Washington (April 1, 2021) – Senator Edward J. Markey (D-Mass.), a member of the Senate Commerce, Science, and Transportation Committee, and Congresswoman Anna G. Eshoo (CA-18), a senior member of the House Energy and Commerce Committee, today criticized the U.S. Supreme Court’s decision to narrowly interpret the Telephone Consumer Protection Act of 1991 (TCPA). Senator Markey, one of the original authors of the TCPA, and Congresswoman Eshoo released the following statement and denounced the Court for abandoning consumers and opening the floodgates to untold numbers of new robocalls.
“Today, the Supreme Court tossed aside years of precedent, clear legislative history, and essential consumer protection to issue a ruling that is disastrous for everyone who has a mobile phone in the United States,” said the lawmakers in a joint statement. “It was clear when the TCPA was introduced that Congress wanted to ban dialing from a database. By narrowing the scope of the TCPA, the Court is allowing companies the ability to assault the public with a non-stop wave of unwanted calls and texts, around the clock.
“Fortunately, we can and will act to make right what the Supreme Court got wrong. We plan to soon introduce legislation to amend the TCPA, fix the Court’s error, and protect consumers. If the Justices find their private mobile phones ringing non-stop from now until our legislation becomes law, they’ll only have themselves to blame,” the lawmakers continued.
A bipartisan Congress enacted the TCPA in 1991 to prohibit companies from engaging in robocalling. Since then, the TCPA has helped block untold numbers of abusive robocalls from invading Americans’ homes and scamming some of the country’s most vulnerable citizens. The legislative history for the TCPA makes it clear that Congress was not only concerned with corporate America randomly generating numbers and calling those numbers, but was also concerned with corporate America buying lists to make telemarketing calls.

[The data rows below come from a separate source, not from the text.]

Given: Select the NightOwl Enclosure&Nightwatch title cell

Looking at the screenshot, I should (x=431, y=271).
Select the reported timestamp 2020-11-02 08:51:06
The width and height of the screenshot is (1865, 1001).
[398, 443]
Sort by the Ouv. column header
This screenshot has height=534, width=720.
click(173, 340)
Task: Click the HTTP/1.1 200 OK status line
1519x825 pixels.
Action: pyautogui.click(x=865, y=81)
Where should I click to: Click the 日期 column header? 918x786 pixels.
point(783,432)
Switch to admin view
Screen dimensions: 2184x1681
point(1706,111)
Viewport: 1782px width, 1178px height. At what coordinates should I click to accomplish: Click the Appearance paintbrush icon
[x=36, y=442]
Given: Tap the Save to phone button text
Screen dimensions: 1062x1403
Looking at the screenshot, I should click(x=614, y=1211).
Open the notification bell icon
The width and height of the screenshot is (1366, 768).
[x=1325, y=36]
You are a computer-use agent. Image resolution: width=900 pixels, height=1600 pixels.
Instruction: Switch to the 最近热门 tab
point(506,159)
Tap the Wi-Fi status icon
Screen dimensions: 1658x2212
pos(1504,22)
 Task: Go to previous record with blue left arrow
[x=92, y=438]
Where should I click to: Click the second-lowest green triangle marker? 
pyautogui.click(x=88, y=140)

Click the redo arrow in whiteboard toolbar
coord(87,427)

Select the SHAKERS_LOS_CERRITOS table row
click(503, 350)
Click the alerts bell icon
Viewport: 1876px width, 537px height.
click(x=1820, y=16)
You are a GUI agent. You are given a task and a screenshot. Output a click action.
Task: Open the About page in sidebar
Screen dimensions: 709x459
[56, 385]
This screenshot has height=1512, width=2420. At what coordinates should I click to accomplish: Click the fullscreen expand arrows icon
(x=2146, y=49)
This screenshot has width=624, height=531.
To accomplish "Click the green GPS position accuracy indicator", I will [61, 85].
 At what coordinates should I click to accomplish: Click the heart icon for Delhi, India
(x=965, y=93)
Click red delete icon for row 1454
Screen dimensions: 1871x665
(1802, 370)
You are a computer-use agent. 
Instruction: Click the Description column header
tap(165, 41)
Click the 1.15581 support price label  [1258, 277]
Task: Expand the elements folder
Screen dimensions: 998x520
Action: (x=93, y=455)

With this in mind, Senator Markey and Congresswoman Eshoo led 19 members of Congress to submit an amicus brief urging the Supreme Court to uphold the 9th Circuit’s decision in Duguid v. Facebook, Inc, which found that when Congress passed the TCPA, it defined Automatic Telephone Dialing System (“ATDS”) to include systems like predictive dialers that dial telephone numbers stored in a list or database. The brief warned that a narrow reading of the TCPA to exclude dialing from databases would reverse decades of precedent and give a green light to telemarketers and scammers to initiate billions of automated calls and texts to Americans who have a united disdain for intrusive robocalls. Unfortunately, today’s decision makes this a reality, as the TCPA no longer protects consumers from robocall and texting campaigns that can reach every cellular number in the entire country every hour of the day.